• Tidak ada hasil yang ditemukan

CHAPTER FOUR The People’s House

You are the Rulers and the Ruled.

—FROM A CEILING FRESCO IN THE HALL OF CAPITALS, U.S. CAPITOL BUILDING Perhaps the best place from which to view the alarming erosion of our Winner Take All democracy is from inside the chambers of our most hallowed institution—the U.S. House of Representatives. The People’s House. No single body better symbolizes the animating democratic spirit that swept through the American colonies in the mid- to late-eighteenth century. That Spirit of 1776 fomented a revolution that birthed, not without labor pains, a new nation, where it was held to be “self-evident” that “all men are created equal,” and are endowed with “certain unalienable rights,” as Jefferson and Co. so eloquently declared it before the eyes of a candid world.

The putative American revolutionaries had experience enough with chief executives and monarchs to tire of autocratic license invested in a single office.

Washington, to his credit, had the sagacity and strength of character to resist the temptation thrust upon him by some who offered him the Presidency-for-Life. The constitutional Framers themselves regarded the new national legislature as the “first branch,” enshrining it in the first Article of the Constitution.1 No, it was the creation of a directly elected legislative body, roughly representative by capita and elected by the only known method at the time—Winner Take All, either districts or at-large—that was to become one of young America’s most unique and enduring legacies.

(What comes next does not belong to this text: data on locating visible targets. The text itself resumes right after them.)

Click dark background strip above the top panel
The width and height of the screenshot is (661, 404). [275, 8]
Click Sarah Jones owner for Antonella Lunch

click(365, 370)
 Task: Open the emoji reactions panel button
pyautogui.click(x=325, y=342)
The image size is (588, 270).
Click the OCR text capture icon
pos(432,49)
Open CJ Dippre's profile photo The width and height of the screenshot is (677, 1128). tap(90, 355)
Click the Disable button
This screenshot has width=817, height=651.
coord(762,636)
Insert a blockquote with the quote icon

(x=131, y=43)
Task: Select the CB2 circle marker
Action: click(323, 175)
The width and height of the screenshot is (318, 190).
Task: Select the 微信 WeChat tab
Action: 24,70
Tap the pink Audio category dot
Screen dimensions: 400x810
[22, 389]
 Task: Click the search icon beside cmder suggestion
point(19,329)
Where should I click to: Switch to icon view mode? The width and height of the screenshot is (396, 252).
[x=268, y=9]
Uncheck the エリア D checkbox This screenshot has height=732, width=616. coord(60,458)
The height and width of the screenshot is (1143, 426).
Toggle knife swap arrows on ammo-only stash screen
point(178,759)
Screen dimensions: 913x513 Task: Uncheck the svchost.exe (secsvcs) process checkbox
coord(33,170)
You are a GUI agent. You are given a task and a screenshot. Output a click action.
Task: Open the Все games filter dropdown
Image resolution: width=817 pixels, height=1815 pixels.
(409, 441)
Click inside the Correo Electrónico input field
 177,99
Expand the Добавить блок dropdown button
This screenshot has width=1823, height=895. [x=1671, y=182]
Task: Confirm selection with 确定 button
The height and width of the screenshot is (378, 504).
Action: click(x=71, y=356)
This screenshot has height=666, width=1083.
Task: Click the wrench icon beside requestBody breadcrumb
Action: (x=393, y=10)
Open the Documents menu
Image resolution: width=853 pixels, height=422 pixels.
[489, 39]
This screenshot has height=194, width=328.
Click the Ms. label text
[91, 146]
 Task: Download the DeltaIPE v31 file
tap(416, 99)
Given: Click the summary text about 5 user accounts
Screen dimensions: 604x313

The chamber of the People’s House, when empty, is an impressive room. It’s large and palatial, approximately the size of a high school gymnasium, and it is ringed amphitheater-like by a spectators’ balcony from which the public and the media can watch the show below. The pit where House members sit is bedecked with the alternating regality of marble pilasters and a dark, rich walnut shine, walnut being the choice hardwood at the time of its last reconstruction. The finish work around the perimeter is gilted on the edges by a golden trim, a kind of fancy but not gaudy lace, like that of an elegant evening gown.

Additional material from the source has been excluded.